• [Provided records]:

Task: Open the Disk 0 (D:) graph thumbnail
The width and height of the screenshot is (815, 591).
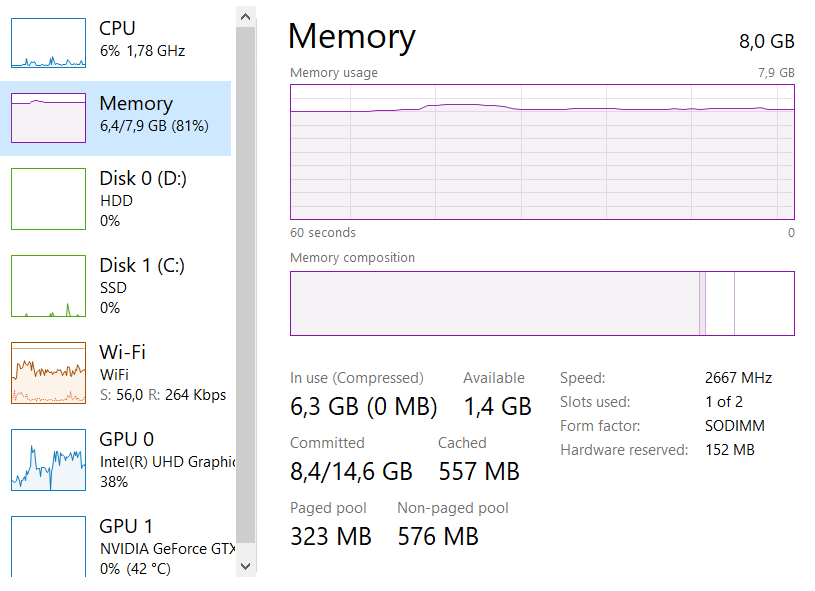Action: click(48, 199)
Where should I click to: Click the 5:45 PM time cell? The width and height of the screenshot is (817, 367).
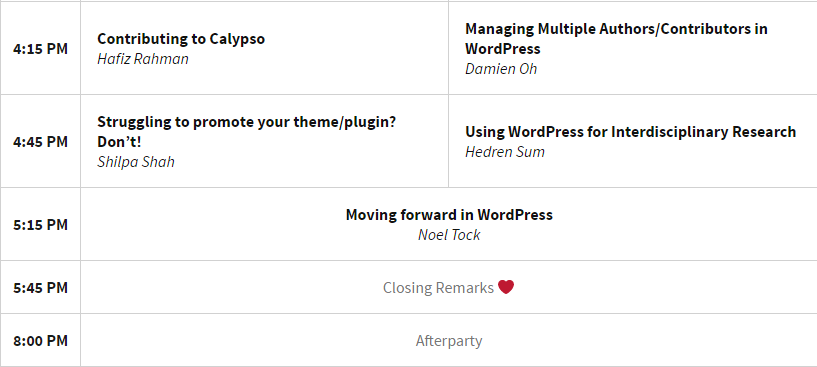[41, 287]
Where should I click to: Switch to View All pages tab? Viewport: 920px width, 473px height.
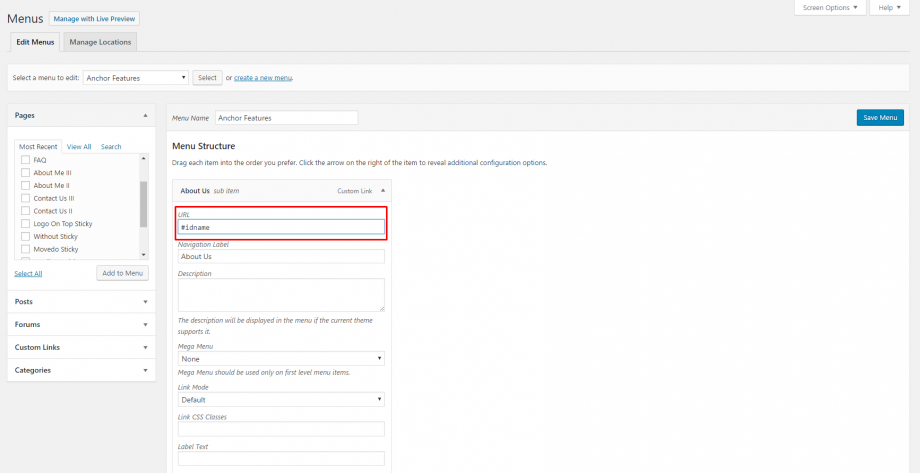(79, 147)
...
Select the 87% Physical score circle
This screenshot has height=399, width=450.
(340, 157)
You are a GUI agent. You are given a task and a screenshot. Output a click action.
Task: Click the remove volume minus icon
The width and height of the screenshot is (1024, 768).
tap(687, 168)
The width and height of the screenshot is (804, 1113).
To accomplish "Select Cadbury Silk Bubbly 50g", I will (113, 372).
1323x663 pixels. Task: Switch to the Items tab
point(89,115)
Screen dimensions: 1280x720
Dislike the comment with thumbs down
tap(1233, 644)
* * *
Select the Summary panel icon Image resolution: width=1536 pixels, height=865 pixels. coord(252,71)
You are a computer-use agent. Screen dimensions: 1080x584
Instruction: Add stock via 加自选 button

• [What needs to be done]: Give everything from the row containing "You are a computer-use" down to the row containing "Instruction: Add stock via 加自选 button" as a Markdown table with the columns Number and Row text, leaving out any blank lines.

• [Expected answer]:
| Number | Row text |
|---|---|
| 1 | You are a computer-use agent. Screen dimensions: 1080x584 |
| 2 | Instruction: Add stock via 加自选 button |